> [EXERCISE INSTRUCTIONS]: Please print the data shown below without any alteration.

----- SUPPLIED RECORDS -----

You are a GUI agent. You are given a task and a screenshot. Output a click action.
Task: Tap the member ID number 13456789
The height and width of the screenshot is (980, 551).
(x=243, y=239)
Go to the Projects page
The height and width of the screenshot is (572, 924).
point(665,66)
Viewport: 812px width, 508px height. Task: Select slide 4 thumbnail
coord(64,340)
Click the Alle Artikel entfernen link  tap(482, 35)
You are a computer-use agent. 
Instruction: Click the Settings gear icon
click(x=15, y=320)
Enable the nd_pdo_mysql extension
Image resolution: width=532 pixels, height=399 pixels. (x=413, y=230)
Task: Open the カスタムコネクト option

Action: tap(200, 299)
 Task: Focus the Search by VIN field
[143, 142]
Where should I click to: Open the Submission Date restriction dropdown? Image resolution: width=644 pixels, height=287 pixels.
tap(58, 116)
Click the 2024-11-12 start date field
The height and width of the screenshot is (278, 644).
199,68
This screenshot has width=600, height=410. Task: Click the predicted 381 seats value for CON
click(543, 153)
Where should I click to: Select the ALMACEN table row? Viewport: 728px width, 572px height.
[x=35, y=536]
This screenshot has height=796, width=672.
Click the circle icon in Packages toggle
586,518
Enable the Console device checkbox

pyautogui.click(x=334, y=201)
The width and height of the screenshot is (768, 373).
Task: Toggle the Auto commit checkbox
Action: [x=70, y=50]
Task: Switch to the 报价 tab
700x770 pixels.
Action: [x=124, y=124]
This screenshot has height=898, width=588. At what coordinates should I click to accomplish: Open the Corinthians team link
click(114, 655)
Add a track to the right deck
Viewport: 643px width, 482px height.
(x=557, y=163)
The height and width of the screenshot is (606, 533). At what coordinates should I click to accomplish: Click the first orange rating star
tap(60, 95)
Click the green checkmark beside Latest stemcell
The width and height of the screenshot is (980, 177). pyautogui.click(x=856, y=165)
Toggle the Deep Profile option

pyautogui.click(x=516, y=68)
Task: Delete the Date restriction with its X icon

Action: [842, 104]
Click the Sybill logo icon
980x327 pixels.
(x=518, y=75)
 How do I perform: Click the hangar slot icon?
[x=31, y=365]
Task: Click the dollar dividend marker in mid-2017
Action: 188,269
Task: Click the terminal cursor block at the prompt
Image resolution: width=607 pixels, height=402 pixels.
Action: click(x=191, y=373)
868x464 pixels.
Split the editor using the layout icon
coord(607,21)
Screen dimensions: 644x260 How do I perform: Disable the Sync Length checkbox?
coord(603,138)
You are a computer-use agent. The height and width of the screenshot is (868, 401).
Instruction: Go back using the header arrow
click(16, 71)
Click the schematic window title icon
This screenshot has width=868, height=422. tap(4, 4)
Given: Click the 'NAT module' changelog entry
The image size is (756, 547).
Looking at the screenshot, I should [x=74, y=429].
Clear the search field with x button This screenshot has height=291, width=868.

-----

> [RESPONSE TO THE TASK]:
You are a GUI agent. You are given a task and a screenshot. Output a click action.
Task: Tap the member ID number 13456789
The height and width of the screenshot is (980, 551).
(x=243, y=239)
Go to the Projects page
The height and width of the screenshot is (572, 924).
point(665,66)
Viewport: 812px width, 508px height. Task: Select slide 4 thumbnail
coord(64,340)
Click the Alle Artikel entfernen link  tap(482, 35)
You are a computer-use agent. 
Instruction: Click the Settings gear icon
click(x=15, y=320)
Enable the nd_pdo_mysql extension
Image resolution: width=532 pixels, height=399 pixels. (x=413, y=230)
Task: Open the カスタムコネクト option

Action: tap(200, 299)
 Task: Focus the Search by VIN field
[143, 142]
Where should I click to: Open the Submission Date restriction dropdown? Image resolution: width=644 pixels, height=287 pixels.
tap(58, 116)
Click the 2024-11-12 start date field
The height and width of the screenshot is (278, 644).
199,68
This screenshot has width=600, height=410. Task: Click the predicted 381 seats value for CON
click(543, 153)
Where should I click to: Select the ALMACEN table row? Viewport: 728px width, 572px height.
[x=35, y=536]
This screenshot has height=796, width=672.
Click the circle icon in Packages toggle
586,518
Enable the Console device checkbox

pyautogui.click(x=334, y=201)
The width and height of the screenshot is (768, 373).
Task: Toggle the Auto commit checkbox
Action: [x=70, y=50]
Task: Switch to the 报价 tab
700x770 pixels.
Action: [x=124, y=124]
This screenshot has height=898, width=588. At what coordinates should I click to accomplish: Open the Corinthians team link
click(114, 655)
Add a track to the right deck
Viewport: 643px width, 482px height.
(x=557, y=163)
The height and width of the screenshot is (606, 533). At what coordinates should I click to accomplish: Click the first orange rating star
tap(60, 95)
Click the green checkmark beside Latest stemcell
The width and height of the screenshot is (980, 177). pyautogui.click(x=856, y=165)
Toggle the Deep Profile option

pyautogui.click(x=516, y=68)
Task: Delete the Date restriction with its X icon

Action: [842, 104]
Click the Sybill logo icon
980x327 pixels.
(x=518, y=75)
 How do I perform: Click the hangar slot icon?
[x=31, y=365]
Task: Click the dollar dividend marker in mid-2017
Action: 188,269
Task: Click the terminal cursor block at the prompt
Image resolution: width=607 pixels, height=402 pixels.
Action: click(x=191, y=373)
868x464 pixels.
Split the editor using the layout icon
coord(607,21)
Screen dimensions: 644x260 How do I perform: Disable the Sync Length checkbox?
coord(603,138)
You are a computer-use agent. The height and width of the screenshot is (868, 401).
Instruction: Go back using the header arrow
click(16, 71)
Click the schematic window title icon
This screenshot has width=868, height=422. tap(4, 4)
Given: Click the 'NAT module' changelog entry
The image size is (756, 547).
Looking at the screenshot, I should [x=74, y=429].
Clear the search field with x button This screenshot has height=291, width=868.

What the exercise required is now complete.